• _Tâches à réaliser_:
1. Pour chaque affirmation, dites si elle concorde avec le texte sur la fraude fiscale ci-dessous, en répondant par oui ou par non et en citant mot pour mot le passage qui tranche : (a) c'est au contribuable qu'il revient de prouver le transfert des bénéfices ; (b) l'Irlande a durci sa fiscalité après avoir été sauvée par l'Europe en 2008 ; (c) le principal écueil de la réglementation internationale concerne le prix de transfert.
2. Prolongez, s'il vous plaît, le texte sur la fraude fiscale ci-dessous en reprenant après sa dernière phrase.

• _Bloc de texte_:

□ □ □ □ □

L’administration conserve néanmoins la charge de la preuve du transfert des
bénéfices au profit de l’entreprise établie dans un tel pays ou territoire.
Comme l’écrit si justement Edwy
Plenel, « la fiscalité n’est pas
l’ennemie de la liberté, qui comprend celles de s’enrichir. Mais elle civilise
cette liberté individuelle en l’insérant dans une relation collective où
chacun, à la mesure de ses moyens, contribue à la richesse nationale, afin
qu’il y ait des écoles, des hôpitaux, des routes, etc, dans l’espoir qu’ainsi
personne ne sera laissé en dehors de la cité commune. » La fiscalité
est nécessaire pour le développement des nations et une réglementation la plus
juste possible doit la structurer, la mettre en musique.
La
réglementation internationale sur la fraude fiscale n’est pas réellement
construite, en dehors des velléités récentes à échanger automatiquement les informations
entre Etats. Il est en effet difficile d’intervenir globalement sur une
question sensible, fortement liée à la souveraineté des Etats. Chacun veut
jalousement défendre ses prérogatives en la matière. Et même lorsque l’Europe a
sauvé l’Irlande de la crise financière et bancaire de 2008, cette dernière a
refusé de durcir sa fiscalité, qui met pourtant à mal l’ensemble de ses
partenaires européens. Le principal écueil concerne le prix de transfert,
véritable casse-tête économique.
Le
prix de transfert ou prix de cession interne peut se définir par « tout flux intragroupe et transfrontalier,
refacturation de coûts… » Or l’OCDE estime que les échanges
intragroupes représentent plus de 60ù du commerce mondial. Il est alors tentant
pour les multinationales d’utiliser les disparités fiscales domestiques pour
optimiser leurs prix et leurs flux de marchandises et de services dans un souci
de rentabilité.

□ □ □ □ □

• _Données disponibles_:
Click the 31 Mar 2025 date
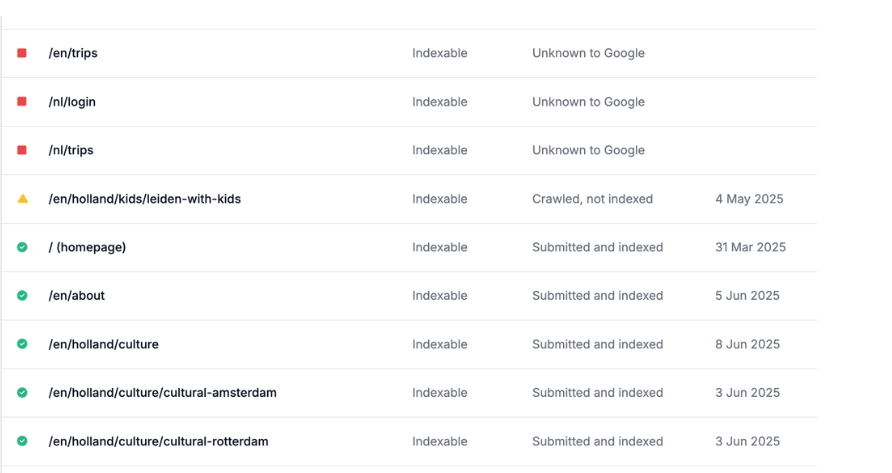pyautogui.click(x=750, y=247)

□ □ □ □ □

• _Ensemble des réponses_:
1.
(a) Non : « L’administration conserve néanmoins la charge de la preuve du transfert des bénéfices au profit de l’entreprise établie dans un tel pays ou territoire. »
(b) Non : « cette dernière a refusé de durcir sa fiscalité »
(c) Oui : « Le principal écueil concerne le prix de transfert »

2.
Les
stratégies d’optimisation s’appuient généralement sur plusieurs outils se
groupant en 4 grandes catégories :
-Les régimes de type
« mère-fille » qui permettent d’exonérer en totalité ou
quasi-totalité les dividendes qu’une filiale établie dans un état fait remonter
à sa mère située dans un autre état ;
-Le financement par endettement qui
génère des charges financières déductibles de l’assiette imposable, alors que
l’augmentation du capital ne permet pas, sauf exception, de déduire les
dividendes versés en contrepartie ;
-L’optimisation
des produits hybrides, qualifiés différemment par deux Etats, par exemple
traités comme des titres de dette dans un Etat et comme des titres de
participation dans un autre : leur émission crée des charges financières
déductibles dans le premier Etat mais les produits qu’ils génèrent ne sont pas
imposés dans le second lorsqu’ils sont perçus sous un régime de type
mère-fille ; ou la création d’entités hybrides ;
-Les prix de transfert qui valorisent
les échanges transfrontaliers réalisés entre entités liées, typiquement au sein
d’un groupe de sociétés. « En application des principes de l’OCDE, ces
prix de transfert doivent être déterminés selon le principe de pleine
concurrence, comme s’ils valorisaient des échanges entre entreprises
indépendantes. Or, les entreprises peuvent manipuler ces prix de transfert, toujours
selon la même logique de localisation des charges et des produits. Si elle
n’est pas nouvelle, l’optimisation fiscale des entreprises est profondément renouvelée
par la conjonction de deux phénomènes : la globalisation de l’économie,
d’une part, et le développement de l’économie numérique, d’autre part. Du fait
de la globalisation de l’économie, les flux intragroupe représentent environ
60ù du commerce mondial ; la problématique des prix de transfert est donc
cruciale. Elle l’est d’autant plus que les prix de transfert les plus
difficiles à valoriser et, pour la rémunération des actifs incorporels. Or, la
place des actifs incorporels devient centrale du fait du développement de
l’économie numérique. »
Dans
ce cadre, l’OCDE a développé plusieurs méthodes permettant de fixer et
contrôler un prix de transfert telles que :
+Méthode du prix comparable ou
CUP : elle vise à comparer les prix de transfert pratiqués au sein d’une
entreprise multinationale avec les prix qui sont pratiqués entre entreprises
indépendantes pour des transactions comparables. S’il n’existe pas de
transaction exactement comparable, il est admis de procéder à des correctifs
lorsque ceux-ci peuvent être effectués avec suffisamment de fiabilité.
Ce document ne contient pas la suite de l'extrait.